In contribution, Agrawal et al. [8] described a case of iatrogenic fracture of the mandibular angle during intraoperative of an impacted third molar in a 30-year-old female. Similarly, to our case, the patient had a previous dental history of unsuccessful extraction of the impacted tooth, accompanied by pain, swelling, and malocclusion. Postoperatively, she underwent open reduction and two-point fixation with miniplates. These authors raised some hypotheses that may be of great value for the prevention of this type of complication, such as the presence of bone pathologies, pericoronitis, and periodontal disease.

Of note, even when no intraoperative fracture results from an exaggerated osteotomy—a characteristic of lacking manual dexterity—the bone unnecessarily lost may aggravate the mandible weakening and lead to a postoperative fracture. Despite rare occurrences (~26% of cases), intraoperative fractures of the mandible associated with lower third molar extraction are a potential complication that may impact patients’ quality of life, provoke a traumatic experience and tissue injury, such as swelling, pain, facial asymmetry, and nerve damage [6, 7, 16]. Thus, it is mandatory for oral surgeons to ponder the multiple variables involved among different patients to minimize the risks of any complication.

Curiously, most cases are reported in males, mainly between fourth and sixth decades due to the increased bone mineral density and low level of tissue elasticity, narrowing of the periodontal ligament, and ankylosis, which may require more extensive osteotomies [6, 16] and decrease bone resistance, favoring the risk of fractures.

If such a complication occurs, the dental practitioner should duly refer the patient to specialized treatment. Aiming to restore contour, occlusion, and temporomandibular joint function, possible modalities include closed reduction, open reduction, and non-rigid fixation with wire, as well as open reduction and rigid internal fixation with plates or lag screws [17]. Each treatment modality accounts for its reasoning. Regarding rigid internal fixation, for instance, while the single miniplate technique was superior in exhibiting fewer postoperative complications, the two-plate technique was superior in showing more stability [18, 19]. Consequently, weighing the pros and cons of each treatment modality is essential to sound decision-making and individualized therapy for patients based on their conditions.

Finally, an ethical posture is mandatory from the professional involved since iatrogenic mandibular fractures may lead to medicolegal proceedings.

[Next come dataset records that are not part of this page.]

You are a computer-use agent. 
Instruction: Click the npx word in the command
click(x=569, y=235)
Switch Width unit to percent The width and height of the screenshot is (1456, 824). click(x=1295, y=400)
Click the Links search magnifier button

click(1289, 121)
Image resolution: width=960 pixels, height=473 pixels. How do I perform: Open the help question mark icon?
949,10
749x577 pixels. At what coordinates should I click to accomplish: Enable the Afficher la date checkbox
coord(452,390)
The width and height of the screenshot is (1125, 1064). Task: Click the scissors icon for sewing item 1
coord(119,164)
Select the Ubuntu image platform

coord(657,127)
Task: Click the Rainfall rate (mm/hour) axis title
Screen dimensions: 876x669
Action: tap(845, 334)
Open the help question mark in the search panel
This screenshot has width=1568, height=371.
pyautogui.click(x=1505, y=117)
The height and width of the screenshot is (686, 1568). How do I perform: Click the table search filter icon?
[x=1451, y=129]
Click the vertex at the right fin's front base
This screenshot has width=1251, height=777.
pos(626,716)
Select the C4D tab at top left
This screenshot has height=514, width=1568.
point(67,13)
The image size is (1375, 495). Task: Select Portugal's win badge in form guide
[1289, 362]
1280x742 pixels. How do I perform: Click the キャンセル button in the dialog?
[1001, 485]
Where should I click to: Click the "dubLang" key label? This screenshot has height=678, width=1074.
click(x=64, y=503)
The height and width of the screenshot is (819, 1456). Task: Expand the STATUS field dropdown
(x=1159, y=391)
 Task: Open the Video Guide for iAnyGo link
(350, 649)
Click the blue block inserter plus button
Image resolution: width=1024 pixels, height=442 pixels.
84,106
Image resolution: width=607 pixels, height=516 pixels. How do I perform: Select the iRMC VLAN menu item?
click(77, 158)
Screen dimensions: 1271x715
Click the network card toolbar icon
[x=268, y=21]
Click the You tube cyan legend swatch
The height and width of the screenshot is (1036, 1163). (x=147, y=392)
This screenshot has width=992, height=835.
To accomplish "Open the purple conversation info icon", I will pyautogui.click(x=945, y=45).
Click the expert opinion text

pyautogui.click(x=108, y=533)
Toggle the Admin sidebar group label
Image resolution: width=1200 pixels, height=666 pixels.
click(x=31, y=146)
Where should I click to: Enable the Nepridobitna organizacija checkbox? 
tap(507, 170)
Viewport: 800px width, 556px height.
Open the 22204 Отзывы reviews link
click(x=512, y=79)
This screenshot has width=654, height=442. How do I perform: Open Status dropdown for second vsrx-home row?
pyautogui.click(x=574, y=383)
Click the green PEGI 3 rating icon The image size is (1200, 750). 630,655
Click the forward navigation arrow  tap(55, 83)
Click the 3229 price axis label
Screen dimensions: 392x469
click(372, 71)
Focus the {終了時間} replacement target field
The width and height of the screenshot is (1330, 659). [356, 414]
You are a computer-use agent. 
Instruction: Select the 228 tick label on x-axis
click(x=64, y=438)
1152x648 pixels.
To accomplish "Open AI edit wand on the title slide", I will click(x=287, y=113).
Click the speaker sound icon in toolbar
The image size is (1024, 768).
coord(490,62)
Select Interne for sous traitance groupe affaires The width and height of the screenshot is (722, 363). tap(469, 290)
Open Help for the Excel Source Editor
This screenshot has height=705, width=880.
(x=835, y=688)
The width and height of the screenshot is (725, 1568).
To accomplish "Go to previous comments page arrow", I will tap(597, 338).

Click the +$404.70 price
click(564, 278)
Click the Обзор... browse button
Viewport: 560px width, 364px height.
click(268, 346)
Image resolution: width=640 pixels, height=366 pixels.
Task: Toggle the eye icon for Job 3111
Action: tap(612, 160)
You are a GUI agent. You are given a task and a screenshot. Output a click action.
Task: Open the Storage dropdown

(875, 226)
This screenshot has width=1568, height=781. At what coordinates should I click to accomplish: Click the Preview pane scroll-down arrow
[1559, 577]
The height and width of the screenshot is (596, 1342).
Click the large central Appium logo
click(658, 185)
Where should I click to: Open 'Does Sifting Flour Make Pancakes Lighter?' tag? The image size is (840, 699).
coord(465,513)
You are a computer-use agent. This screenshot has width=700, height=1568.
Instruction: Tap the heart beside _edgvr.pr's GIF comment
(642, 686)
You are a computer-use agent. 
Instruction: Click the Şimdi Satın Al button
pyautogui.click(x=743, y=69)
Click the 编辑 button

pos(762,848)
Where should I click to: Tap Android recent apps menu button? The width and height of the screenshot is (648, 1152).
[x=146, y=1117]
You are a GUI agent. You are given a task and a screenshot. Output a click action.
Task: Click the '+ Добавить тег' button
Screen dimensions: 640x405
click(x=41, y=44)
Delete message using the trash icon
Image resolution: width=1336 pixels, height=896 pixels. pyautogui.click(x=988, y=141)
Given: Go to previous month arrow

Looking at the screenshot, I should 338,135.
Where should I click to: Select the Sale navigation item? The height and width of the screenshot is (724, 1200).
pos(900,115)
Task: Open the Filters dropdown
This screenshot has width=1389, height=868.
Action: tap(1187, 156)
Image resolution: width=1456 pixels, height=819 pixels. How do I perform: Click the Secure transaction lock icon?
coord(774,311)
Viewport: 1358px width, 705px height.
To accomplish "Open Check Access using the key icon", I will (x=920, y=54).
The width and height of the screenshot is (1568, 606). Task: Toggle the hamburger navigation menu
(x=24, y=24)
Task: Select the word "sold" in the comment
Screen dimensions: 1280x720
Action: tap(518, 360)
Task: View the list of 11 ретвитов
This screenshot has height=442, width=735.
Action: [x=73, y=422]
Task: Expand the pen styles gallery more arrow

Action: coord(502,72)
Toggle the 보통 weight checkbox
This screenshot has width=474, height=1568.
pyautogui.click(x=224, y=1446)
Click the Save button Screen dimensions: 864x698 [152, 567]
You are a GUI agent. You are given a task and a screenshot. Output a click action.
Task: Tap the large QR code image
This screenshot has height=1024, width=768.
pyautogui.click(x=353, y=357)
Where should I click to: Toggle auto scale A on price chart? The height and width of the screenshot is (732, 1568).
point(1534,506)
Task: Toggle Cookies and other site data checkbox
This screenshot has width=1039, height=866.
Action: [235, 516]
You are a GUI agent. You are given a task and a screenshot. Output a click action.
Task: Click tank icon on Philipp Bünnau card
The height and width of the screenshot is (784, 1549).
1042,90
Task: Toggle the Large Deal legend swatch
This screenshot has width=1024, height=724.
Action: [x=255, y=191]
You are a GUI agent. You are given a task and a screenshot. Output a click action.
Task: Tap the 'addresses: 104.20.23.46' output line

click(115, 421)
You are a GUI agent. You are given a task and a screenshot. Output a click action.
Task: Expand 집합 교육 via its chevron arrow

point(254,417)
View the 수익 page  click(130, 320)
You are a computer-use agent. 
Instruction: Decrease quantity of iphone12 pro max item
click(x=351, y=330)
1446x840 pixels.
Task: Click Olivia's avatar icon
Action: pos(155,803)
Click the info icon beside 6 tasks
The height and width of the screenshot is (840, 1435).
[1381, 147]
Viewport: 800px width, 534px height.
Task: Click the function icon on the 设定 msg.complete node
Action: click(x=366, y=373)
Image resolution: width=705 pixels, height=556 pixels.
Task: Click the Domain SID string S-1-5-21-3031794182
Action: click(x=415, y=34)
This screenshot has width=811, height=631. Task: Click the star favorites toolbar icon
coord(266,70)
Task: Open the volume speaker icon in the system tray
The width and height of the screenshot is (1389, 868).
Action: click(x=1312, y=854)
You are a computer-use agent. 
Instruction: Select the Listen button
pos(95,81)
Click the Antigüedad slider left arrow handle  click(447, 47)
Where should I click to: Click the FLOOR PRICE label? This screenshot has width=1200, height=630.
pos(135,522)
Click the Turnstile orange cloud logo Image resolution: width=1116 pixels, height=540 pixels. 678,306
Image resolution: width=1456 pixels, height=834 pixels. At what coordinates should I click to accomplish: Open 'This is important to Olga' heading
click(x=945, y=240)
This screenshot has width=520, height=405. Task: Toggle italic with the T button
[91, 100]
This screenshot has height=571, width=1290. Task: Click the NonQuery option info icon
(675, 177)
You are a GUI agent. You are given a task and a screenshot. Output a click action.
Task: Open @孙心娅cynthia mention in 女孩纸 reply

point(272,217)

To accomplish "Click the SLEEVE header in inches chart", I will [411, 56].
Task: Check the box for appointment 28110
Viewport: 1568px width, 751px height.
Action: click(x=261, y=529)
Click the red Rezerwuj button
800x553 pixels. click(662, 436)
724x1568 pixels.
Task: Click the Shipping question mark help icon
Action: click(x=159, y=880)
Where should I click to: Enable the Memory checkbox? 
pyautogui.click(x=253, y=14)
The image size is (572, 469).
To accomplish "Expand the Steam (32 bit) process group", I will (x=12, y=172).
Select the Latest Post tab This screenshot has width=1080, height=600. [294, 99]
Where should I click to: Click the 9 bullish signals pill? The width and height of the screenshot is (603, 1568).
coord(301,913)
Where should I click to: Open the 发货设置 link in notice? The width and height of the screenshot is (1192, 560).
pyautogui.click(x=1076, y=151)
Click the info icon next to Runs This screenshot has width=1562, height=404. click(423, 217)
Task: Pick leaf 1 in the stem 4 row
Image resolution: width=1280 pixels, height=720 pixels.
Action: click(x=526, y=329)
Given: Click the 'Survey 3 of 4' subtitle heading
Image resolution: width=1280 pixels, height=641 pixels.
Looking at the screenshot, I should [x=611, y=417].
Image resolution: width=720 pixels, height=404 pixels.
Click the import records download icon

After referring the patient to specialized care, the dental practitioner should considerately follow up on the matter until the resolution. In this phase, it has been advocated a soft diet for one month, especially to avoid the possibility of postoperative pathological fractures [16]. In addition, the surgeons, in turn, should understand the distress about the situation and, if possible, treat the patient on priority. The collaborative effort, this way, can soften the inconveniences to the patients and allow their return to the routine.

4. Conclusion

One rare but distressful complication that may result from a third molar removal surgery is the mandibular fracture. Besides addressing the risk factors, under no circumstances should dental practitioners neglect to ponder the extent of their surgical skills as a part of comprehensive treatment planning. Based on the case reported, we would, therefore, recommend for the prevention of mandible fractures that dental practitioners prioritize patients’ safety and refer them to specialized care in the case of incompatible skills.

Data Availability

Data supporting this research article are available from the corresponding author or first author on reasonable request.

No written consent has been obtained from the patient as there is no patient-identifiable data included in this case report.

Conflicts of Interest

The author(s) declare(s) that they have no conflicts of interest.